Salgo a la calle y, a pesar de la premura que veo a mi alrededor –y en la que me sumerjo–, pienso que quizá los pasos de cada uno de los que se agitan con prisa son, de algún modo, fonemas, sílabas que, poco a poco, reunidas al final del recorrido, escriben una breve historia. Una historia o un episodio de una historia, circunstancial e incluso azarosa; todo dependerá de sus consecuencias y de cómo se trame en nuestras vidas.
¿Quién no ha pensado alguna vez que el transitar de la vida tiene sus momentos de lectura, sus momentos de dictado y sus momentos de escritura en un texto que, al final, es el libro que somos? Cada cual es un libro que se lee y se escribe. Un libro que quiere ser completado, corregido o borrado; y a veces, quiere ser concluido. Poco podemos decir de lo que nos depara el futuro y, en ocasiones, nos es difícil siquiera habitar en el presente. No obstante, sabemos que para vivir esas dimensiones temporales en las que parcelamos nuestras vivencias, es necesario que conste un texto que hable y atestigüe el pasado, que dé la oportunidad para que presente y futuro tomen calidad de existencia. Ese pasado es lo que llamamos nuestra historia o nuestro “mundo interior”, y está habitado por recuerdos, afectos, deseos, modelos, objetos de amor y odio, fantasías y fantasmas, temores, valores, ideales, consignas…
De este modo se me figuran los viandantes a los que me he referido, como cuerpos que contienen un mundo interior encriptado, igual que la información en las torres de los ordenadores o las leyendas en las antiguas pirámides. Un tesoro escondido; a veces encerrado a cal y canto, a veces generoso, accesible y compartido.

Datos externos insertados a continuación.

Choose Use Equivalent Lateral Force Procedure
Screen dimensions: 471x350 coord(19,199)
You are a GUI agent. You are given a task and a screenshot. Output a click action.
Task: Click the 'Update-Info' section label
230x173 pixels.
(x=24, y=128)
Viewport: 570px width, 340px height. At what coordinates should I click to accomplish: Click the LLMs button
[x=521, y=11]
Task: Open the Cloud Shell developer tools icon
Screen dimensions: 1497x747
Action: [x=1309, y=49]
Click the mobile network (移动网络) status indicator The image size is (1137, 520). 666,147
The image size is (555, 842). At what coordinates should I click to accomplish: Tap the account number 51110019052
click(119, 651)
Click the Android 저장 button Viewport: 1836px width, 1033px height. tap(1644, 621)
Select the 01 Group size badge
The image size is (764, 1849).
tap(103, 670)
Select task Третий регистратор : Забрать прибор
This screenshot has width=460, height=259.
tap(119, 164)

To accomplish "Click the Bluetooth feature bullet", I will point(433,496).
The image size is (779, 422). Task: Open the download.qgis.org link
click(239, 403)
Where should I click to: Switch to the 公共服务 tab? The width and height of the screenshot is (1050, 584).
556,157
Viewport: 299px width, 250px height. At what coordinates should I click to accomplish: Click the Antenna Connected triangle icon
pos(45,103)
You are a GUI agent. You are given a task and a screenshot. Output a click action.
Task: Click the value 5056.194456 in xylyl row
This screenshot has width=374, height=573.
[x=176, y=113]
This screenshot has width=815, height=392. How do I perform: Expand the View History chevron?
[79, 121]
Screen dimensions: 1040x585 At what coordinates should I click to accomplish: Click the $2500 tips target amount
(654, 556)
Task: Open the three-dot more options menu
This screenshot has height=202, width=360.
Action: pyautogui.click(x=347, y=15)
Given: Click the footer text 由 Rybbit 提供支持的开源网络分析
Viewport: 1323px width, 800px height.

Estaremos más sanos cuanto más expongamos al exterior, cuanto más hagamos conocer y reconocernos en el texto que nos van y nos vamos dictando en nuestro devenir personal y social. Es una buena oportunidad poder construirnos y sanarnos en la abundancia; y la abundancia también puede ser abrir de par en par, para nosotros y para los otros, esa puerta privilegiada que nos ofrece la escritura, a cuya práctica no deberíamos renunciar.